Une fois en ville, son chauffeur l'interrogea sur son adresse, elle répondit de quelques mots, puis ils arrivèrent à bon port. Sam arrêta la voiture en bordure de l'esplanade de l'immeuble, devant l'entrée du garage.

Laura allait le remercier lorsqu'une grimace déforma son visage avenant.

— Non, déclara-t-il.

Décontenancée, elle jeta un coup d'oeil derrière son épaule, suivant la direction de son regard.

— Non quoi ?

— Dites-moi que vous n'habitez pas vraiment dans un endroit aussi affreux.

— Vous croyez que je vous ai donné une fausse adresse pour me débarrasser de vous ?

À son expression, elle devina qu'il n'avait jamais même pensé à pareille éventualité.

— Vous n'avez pas fait ça.

— Non.

Il pinça les lèvres et ferma les yeux.

— Écoutez, je suis désolé. Je ne pensais pas...

Il se tut et posa deux doigts à la base de son front, comme s'il essayait de bloquer quelque chose qui gigotait à l'intérieur. Puis il prit une profonde inspiration et la relâcha.

— Je voudrais vous revoir. Si vous le permettez.

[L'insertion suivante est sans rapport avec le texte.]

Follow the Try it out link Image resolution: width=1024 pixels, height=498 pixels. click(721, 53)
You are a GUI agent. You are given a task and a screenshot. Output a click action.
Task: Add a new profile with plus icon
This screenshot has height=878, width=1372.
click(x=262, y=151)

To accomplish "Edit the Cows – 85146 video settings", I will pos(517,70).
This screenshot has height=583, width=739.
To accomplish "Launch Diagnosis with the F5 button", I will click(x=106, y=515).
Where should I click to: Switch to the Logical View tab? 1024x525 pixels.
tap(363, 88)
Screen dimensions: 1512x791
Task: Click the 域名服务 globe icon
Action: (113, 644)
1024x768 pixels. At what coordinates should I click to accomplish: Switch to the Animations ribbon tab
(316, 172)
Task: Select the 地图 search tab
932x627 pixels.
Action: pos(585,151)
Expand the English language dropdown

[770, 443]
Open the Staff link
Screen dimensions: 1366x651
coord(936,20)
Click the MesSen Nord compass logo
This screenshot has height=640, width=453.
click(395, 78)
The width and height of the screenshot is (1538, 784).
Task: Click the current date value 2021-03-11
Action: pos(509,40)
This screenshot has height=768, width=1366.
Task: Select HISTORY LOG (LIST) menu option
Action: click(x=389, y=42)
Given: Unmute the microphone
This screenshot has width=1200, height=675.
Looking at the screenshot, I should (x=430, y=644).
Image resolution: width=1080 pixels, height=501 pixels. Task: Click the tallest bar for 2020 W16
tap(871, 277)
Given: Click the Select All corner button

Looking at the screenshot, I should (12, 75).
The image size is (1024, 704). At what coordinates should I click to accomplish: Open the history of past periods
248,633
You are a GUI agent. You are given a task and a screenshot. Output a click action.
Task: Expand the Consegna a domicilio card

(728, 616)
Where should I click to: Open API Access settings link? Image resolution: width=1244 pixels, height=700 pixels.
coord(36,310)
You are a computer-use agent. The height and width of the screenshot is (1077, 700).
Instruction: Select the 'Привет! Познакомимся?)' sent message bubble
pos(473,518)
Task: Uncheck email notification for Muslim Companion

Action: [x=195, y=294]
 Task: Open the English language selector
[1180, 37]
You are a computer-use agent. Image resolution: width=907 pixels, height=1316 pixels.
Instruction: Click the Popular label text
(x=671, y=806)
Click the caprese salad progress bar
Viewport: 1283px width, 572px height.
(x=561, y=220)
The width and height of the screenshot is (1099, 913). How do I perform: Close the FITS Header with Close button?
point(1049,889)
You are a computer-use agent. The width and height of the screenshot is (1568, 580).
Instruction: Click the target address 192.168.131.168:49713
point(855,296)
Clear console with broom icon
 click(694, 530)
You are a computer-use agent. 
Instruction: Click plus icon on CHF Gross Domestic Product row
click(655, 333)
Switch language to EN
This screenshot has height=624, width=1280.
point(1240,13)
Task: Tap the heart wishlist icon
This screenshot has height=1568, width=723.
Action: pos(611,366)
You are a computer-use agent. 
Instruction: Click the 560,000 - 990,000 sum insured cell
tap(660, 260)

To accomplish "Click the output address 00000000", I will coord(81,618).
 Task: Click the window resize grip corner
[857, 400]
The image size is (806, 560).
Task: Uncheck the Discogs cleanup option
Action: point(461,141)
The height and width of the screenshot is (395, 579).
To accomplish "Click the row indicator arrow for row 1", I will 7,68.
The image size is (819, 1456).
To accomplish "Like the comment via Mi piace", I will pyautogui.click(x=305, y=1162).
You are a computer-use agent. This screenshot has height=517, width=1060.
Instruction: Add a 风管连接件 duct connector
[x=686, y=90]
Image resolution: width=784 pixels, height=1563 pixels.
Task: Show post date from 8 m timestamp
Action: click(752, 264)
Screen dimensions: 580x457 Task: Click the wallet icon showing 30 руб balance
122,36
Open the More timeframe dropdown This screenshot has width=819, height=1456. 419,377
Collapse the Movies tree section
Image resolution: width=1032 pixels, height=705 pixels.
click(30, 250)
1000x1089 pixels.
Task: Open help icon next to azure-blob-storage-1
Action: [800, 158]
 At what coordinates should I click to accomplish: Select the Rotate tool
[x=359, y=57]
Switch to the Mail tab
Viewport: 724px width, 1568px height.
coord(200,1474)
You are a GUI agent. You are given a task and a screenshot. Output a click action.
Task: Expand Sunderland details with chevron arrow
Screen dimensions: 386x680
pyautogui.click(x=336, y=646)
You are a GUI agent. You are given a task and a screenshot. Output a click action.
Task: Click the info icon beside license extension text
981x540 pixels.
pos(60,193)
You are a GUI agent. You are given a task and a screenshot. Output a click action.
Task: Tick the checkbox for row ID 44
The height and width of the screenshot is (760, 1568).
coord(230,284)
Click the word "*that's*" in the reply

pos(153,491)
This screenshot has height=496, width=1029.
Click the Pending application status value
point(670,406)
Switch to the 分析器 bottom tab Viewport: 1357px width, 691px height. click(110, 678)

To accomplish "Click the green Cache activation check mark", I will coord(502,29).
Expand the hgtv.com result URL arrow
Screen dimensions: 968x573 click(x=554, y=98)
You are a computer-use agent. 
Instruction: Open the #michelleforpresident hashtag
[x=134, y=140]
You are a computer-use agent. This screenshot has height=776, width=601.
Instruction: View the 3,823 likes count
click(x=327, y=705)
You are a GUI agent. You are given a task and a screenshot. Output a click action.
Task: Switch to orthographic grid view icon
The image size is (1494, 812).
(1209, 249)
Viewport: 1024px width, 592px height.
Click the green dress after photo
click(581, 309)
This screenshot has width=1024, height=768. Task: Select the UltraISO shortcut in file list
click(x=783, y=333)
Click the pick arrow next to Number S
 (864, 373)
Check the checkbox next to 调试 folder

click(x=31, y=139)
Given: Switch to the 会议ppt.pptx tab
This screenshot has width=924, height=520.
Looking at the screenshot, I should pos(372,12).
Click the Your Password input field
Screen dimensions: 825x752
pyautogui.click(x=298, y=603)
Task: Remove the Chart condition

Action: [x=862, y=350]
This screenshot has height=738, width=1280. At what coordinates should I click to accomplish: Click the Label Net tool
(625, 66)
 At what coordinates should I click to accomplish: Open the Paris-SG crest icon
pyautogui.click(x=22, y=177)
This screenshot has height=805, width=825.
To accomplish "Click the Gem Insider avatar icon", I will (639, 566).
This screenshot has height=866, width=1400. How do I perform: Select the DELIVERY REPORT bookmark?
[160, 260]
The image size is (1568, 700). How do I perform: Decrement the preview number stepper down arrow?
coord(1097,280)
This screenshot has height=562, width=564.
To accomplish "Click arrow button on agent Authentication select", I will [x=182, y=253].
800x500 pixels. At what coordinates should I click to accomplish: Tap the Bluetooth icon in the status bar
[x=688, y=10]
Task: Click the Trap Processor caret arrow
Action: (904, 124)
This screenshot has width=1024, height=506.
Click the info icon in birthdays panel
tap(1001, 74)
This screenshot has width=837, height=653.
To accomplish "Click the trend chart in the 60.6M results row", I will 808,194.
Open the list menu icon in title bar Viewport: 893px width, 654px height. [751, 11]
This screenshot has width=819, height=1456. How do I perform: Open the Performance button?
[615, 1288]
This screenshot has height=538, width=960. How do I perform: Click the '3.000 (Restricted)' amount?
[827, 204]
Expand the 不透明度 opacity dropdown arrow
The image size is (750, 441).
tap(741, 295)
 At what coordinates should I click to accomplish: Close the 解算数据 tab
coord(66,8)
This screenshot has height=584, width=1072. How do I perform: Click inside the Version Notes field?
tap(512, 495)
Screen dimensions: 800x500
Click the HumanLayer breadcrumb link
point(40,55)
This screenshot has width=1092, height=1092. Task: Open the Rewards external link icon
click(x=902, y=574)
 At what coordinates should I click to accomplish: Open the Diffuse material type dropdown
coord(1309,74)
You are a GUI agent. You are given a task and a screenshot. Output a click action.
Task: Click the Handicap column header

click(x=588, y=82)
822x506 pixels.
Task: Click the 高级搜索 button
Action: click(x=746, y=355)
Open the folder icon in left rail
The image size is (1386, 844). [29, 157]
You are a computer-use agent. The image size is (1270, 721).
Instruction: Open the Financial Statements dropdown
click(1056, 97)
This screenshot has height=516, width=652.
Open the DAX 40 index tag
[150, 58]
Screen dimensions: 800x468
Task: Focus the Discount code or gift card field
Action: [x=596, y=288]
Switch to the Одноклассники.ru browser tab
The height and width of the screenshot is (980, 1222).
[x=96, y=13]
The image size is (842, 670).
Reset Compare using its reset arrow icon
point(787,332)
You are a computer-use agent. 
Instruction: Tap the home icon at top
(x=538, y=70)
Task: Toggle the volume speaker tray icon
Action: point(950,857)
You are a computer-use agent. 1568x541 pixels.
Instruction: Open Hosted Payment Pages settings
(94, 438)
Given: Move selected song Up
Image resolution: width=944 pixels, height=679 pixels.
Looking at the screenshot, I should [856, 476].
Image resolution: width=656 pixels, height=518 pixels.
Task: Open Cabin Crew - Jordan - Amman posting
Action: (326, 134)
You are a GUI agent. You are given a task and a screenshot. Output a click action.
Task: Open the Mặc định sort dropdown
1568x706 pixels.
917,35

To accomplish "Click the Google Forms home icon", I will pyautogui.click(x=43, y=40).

Pour me rattraper.

Cette fois, Laura laissa son incrédulité coloniser son visage.

— Sam...

— Je suis sérieux. J'ai passé une excellente soirée. Je ne m'y attendais pas. D'habitude... Les gens savent qui je suis. Ça brouille les interactions, les attentes, tout est... compliqué... Mais toi... Toi, tu t'en fiches, en fait.

Laura était tellement estomaquée qu'elle nota à peine le passage au tutoiement.

— Sam, est-ce que tu es en train de me dire que tu es... une célébrité ?

— Non, non pas vraiment... à l'échelle locale... c'est juste...

Il avait viré au pivoine.

— Juste une seconde chance ? En tout bien tout honneur ?

L'expression était tellement étrange dans le contexte qu'elle les laissa l'un et l'autre muets.

— Vraiment ? demanda Laura, railleuse.

— Peut-être pas tout à fait.

Son aveu lui arracha un sourire et son expression penaude acheva de la radoucir. Elle était consciente du ridicule complet de la situation. De son improbabilité totale. Puis elle songea au médecin légiste de New Tren, ses bons conseils paternalistes, la bombe qu'il lui avait lâchée, l'air de rien, dans son salon encombré.

Merde, songea-t-elle.

— Puisque mon appartement est si moche, tu as peut-être une idée d'un autre endroit où je pourrais passer la nuit ?

Cette fois, Sam ne feignit même pas la surprise.

— J'en ai une, oui.

La petite voiture prune s'éloigna dans la nuit.